◆ GIVEN DATA
*** Begin section ***
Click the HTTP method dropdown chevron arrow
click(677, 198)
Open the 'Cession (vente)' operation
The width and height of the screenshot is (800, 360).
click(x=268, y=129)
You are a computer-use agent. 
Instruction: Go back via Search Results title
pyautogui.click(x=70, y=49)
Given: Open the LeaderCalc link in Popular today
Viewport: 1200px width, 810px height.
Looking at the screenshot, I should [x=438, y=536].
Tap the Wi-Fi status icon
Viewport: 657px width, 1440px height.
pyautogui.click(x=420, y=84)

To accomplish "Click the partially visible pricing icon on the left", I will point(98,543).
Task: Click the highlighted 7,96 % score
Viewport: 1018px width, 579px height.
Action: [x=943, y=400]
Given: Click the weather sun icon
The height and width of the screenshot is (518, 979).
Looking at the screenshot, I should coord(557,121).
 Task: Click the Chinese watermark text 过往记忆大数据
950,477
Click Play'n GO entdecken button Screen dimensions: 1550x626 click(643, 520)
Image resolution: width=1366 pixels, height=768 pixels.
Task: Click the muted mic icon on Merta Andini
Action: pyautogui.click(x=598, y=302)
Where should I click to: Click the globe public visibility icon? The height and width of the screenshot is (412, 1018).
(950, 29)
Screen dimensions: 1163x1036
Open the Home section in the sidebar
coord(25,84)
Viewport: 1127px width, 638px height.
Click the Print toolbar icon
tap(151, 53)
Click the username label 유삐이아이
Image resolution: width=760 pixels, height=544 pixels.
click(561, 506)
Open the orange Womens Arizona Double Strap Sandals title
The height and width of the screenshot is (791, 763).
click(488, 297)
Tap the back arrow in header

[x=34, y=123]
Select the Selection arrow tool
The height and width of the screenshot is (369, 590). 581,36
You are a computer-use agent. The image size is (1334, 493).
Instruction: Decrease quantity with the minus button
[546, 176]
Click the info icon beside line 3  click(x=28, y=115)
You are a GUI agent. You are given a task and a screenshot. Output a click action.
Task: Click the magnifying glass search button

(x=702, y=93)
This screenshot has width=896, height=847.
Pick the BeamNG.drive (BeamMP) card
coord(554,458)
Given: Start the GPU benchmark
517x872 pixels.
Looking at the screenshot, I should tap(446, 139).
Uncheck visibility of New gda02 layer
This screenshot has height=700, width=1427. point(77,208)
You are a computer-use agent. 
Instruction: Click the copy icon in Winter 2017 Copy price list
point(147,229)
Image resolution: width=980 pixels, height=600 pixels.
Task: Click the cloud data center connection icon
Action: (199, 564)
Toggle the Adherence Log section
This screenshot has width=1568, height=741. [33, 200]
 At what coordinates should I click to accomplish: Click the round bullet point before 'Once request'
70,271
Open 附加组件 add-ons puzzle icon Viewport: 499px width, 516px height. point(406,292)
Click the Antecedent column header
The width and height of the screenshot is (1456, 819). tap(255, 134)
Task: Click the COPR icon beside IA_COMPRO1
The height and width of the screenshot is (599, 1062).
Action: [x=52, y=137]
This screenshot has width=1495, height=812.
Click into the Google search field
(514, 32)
*** End section ***
In full and without change, transcribe the entries.

Click the HTTP method dropdown chevron arrow
click(677, 198)
Open the 'Cession (vente)' operation
The width and height of the screenshot is (800, 360).
click(x=268, y=129)
You are a computer-use agent. 
Instruction: Go back via Search Results title
pyautogui.click(x=70, y=49)
Given: Open the LeaderCalc link in Popular today
Viewport: 1200px width, 810px height.
Looking at the screenshot, I should [x=438, y=536].
Tap the Wi-Fi status icon
Viewport: 657px width, 1440px height.
pyautogui.click(x=420, y=84)

To accomplish "Click the partially visible pricing icon on the left", I will point(98,543).
Task: Click the highlighted 7,96 % score
Viewport: 1018px width, 579px height.
Action: [x=943, y=400]
Given: Click the weather sun icon
The height and width of the screenshot is (518, 979).
Looking at the screenshot, I should coord(557,121).
 Task: Click the Chinese watermark text 过往记忆大数据
950,477
Click Play'n GO entdecken button Screen dimensions: 1550x626 click(643, 520)
Image resolution: width=1366 pixels, height=768 pixels.
Task: Click the muted mic icon on Merta Andini
Action: pyautogui.click(x=598, y=302)
Where should I click to: Click the globe public visibility icon? The height and width of the screenshot is (412, 1018).
(950, 29)
Screen dimensions: 1163x1036
Open the Home section in the sidebar
coord(25,84)
Viewport: 1127px width, 638px height.
Click the Print toolbar icon
tap(151, 53)
Click the username label 유삐이아이
Image resolution: width=760 pixels, height=544 pixels.
click(561, 506)
Open the orange Womens Arizona Double Strap Sandals title
The height and width of the screenshot is (791, 763).
click(488, 297)
Tap the back arrow in header

[x=34, y=123]
Select the Selection arrow tool
The height and width of the screenshot is (369, 590). 581,36
You are a computer-use agent. The image size is (1334, 493).
Instruction: Decrease quantity with the minus button
[546, 176]
Click the info icon beside line 3  click(x=28, y=115)
You are a GUI agent. You are given a task and a screenshot. Output a click action.
Task: Click the magnifying glass search button

(x=702, y=93)
This screenshot has width=896, height=847.
Pick the BeamNG.drive (BeamMP) card
coord(554,458)
Given: Start the GPU benchmark
517x872 pixels.
Looking at the screenshot, I should tap(446, 139).
Uncheck visibility of New gda02 layer
This screenshot has height=700, width=1427. point(77,208)
You are a computer-use agent. 
Instruction: Click the copy icon in Winter 2017 Copy price list
point(147,229)
Image resolution: width=980 pixels, height=600 pixels.
Task: Click the cloud data center connection icon
Action: (199, 564)
Toggle the Adherence Log section
This screenshot has width=1568, height=741. [33, 200]
 At what coordinates should I click to accomplish: Click the round bullet point before 'Once request'
70,271
Open 附加组件 add-ons puzzle icon Viewport: 499px width, 516px height. point(406,292)
Click the Antecedent column header
The width and height of the screenshot is (1456, 819). tap(255, 134)
Task: Click the COPR icon beside IA_COMPRO1
The height and width of the screenshot is (599, 1062).
Action: [x=52, y=137]
This screenshot has width=1495, height=812.
Click into the Google search field
(514, 32)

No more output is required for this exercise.